3:17 [It shall be] a perpetual statute for your generations throughout all your dwellings, that ye eat neither {f} fat nor blood.

(f) Eating fat was a symbol of carnality, and eating blood signified cruelty.

3:17 All your dwellings - Not only at or near the tabernacle, not only of those beasts which you actually sacrifice, but also in your several dwellings, and of all that kind of beasts. Fat - Was forbidden, To preserve the reverence of the holy rites and sacrifices. That they might be taught hereby to acknowledge God as their Lord, and the Lord of all the creatures, who might reserve what he pleased to himself. To exercise them in obedience to God, and self - denial and mortification of their appetites, even in those things which probably many of them would much desire. Blood - Was forbidden partly to maintain reverence to God and his worship; partly out of opposition to idolaters, who used to drink the blood of their sacrifices; partly with respect to Christ's Blood, thereby manifestly signified. God would not permit the very shadows of this to be used as a common thing. Nor will he allow us, tho' we have the comfort of the atonement made, to assume to ourselves any share in the honour of making it.

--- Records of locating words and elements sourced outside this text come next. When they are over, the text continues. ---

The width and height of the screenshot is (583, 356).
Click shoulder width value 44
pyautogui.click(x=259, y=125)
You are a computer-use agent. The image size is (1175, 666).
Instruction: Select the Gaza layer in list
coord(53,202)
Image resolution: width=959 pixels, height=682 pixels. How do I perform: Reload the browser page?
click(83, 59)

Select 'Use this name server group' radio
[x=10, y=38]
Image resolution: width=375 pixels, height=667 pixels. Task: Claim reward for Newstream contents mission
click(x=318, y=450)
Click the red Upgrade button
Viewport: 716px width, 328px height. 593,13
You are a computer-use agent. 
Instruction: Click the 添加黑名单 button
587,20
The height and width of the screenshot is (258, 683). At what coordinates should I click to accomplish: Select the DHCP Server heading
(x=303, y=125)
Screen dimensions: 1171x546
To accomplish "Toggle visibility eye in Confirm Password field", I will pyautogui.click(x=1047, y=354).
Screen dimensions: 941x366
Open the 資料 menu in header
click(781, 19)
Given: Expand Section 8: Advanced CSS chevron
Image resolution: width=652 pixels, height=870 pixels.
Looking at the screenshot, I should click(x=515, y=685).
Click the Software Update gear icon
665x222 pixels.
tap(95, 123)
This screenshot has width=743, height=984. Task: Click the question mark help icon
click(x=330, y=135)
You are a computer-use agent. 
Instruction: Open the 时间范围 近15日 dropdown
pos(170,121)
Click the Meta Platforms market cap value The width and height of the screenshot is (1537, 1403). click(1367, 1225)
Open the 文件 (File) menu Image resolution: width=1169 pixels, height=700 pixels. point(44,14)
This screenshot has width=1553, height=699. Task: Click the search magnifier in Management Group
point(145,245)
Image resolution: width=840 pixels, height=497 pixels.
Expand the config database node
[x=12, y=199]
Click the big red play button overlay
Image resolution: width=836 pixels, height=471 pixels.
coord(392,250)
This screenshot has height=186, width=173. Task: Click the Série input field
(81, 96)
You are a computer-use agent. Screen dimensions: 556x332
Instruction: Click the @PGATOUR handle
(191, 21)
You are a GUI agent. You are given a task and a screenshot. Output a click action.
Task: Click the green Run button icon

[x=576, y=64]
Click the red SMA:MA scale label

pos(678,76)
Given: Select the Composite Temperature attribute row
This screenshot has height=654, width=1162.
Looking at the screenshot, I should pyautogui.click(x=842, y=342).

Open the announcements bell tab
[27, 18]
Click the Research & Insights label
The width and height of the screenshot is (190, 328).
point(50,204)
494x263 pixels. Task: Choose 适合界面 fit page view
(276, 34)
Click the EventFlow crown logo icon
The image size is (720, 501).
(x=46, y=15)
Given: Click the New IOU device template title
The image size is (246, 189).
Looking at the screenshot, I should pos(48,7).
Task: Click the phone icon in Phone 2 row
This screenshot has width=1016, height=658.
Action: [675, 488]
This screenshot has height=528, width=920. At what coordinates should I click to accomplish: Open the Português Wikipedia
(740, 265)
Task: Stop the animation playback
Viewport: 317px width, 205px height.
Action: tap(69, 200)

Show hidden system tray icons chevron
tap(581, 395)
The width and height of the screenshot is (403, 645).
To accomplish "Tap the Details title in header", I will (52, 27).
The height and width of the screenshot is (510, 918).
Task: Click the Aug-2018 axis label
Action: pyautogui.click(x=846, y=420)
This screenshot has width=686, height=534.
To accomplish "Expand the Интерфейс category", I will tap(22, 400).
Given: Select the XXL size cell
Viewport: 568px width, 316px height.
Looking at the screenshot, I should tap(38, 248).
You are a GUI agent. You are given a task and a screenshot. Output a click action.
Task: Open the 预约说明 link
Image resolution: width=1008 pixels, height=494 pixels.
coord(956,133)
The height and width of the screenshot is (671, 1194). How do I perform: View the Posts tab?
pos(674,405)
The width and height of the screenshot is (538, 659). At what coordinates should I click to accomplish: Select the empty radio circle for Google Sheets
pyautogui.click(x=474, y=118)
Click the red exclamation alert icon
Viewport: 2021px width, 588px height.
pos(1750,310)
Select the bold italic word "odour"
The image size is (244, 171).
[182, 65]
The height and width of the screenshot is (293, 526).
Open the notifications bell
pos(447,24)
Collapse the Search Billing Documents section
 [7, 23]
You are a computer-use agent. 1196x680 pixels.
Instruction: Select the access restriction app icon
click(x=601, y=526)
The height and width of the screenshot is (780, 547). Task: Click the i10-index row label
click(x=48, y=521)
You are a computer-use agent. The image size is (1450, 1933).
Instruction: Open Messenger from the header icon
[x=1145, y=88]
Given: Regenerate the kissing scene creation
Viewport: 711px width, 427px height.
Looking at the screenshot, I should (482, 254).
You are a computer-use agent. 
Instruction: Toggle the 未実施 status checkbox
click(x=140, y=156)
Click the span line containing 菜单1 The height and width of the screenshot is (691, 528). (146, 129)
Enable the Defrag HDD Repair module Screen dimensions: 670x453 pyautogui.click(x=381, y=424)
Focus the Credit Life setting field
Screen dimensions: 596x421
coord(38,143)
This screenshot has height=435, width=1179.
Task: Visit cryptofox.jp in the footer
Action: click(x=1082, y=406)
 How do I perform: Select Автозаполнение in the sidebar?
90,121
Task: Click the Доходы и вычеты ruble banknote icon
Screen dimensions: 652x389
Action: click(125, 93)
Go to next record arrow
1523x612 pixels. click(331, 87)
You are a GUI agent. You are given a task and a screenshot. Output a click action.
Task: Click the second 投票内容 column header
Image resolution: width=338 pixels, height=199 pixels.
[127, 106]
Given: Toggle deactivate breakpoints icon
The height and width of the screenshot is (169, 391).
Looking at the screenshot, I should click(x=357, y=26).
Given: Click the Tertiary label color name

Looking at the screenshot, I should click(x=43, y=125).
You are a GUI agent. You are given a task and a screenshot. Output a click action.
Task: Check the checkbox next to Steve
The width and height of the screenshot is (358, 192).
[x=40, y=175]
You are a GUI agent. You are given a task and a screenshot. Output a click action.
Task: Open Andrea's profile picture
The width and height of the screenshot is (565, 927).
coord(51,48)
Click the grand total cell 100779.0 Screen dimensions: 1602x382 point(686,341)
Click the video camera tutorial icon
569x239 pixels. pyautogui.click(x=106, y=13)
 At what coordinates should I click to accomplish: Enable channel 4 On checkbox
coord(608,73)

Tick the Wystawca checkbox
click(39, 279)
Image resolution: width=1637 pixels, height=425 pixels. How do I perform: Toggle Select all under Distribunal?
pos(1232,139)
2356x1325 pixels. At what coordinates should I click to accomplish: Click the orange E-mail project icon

3:6-17 Here is a law that they should eat neither fat nor blood. As for the fat, it means the fat of the inwards, the suet. The blood was forbidden for the same reason; because it was God's part of every sacrifice. God would not permit the blood that made atonement to be used as a common thing, Heb 10:29; nor will he allow us, though we have the comfort of the atonement made, to claim for ourselves any share in the honour of making it. This taught the Jews to observe distinction between common and sacred things; it kept them separate from idolaters. It would impress them more deeply with the belief of some important mystery in the shedding of the blood and the burning the fat of their solemn sacrifices. Christ, as the Prince of peace, made peace with the blood of his cross. Through him the believer is reconciled to God; and having the peace of God in his heart, he is disposed to follow peace with all men. May the Lord multiply grace, mercy, and peace, to all who desire to bear the Christian character.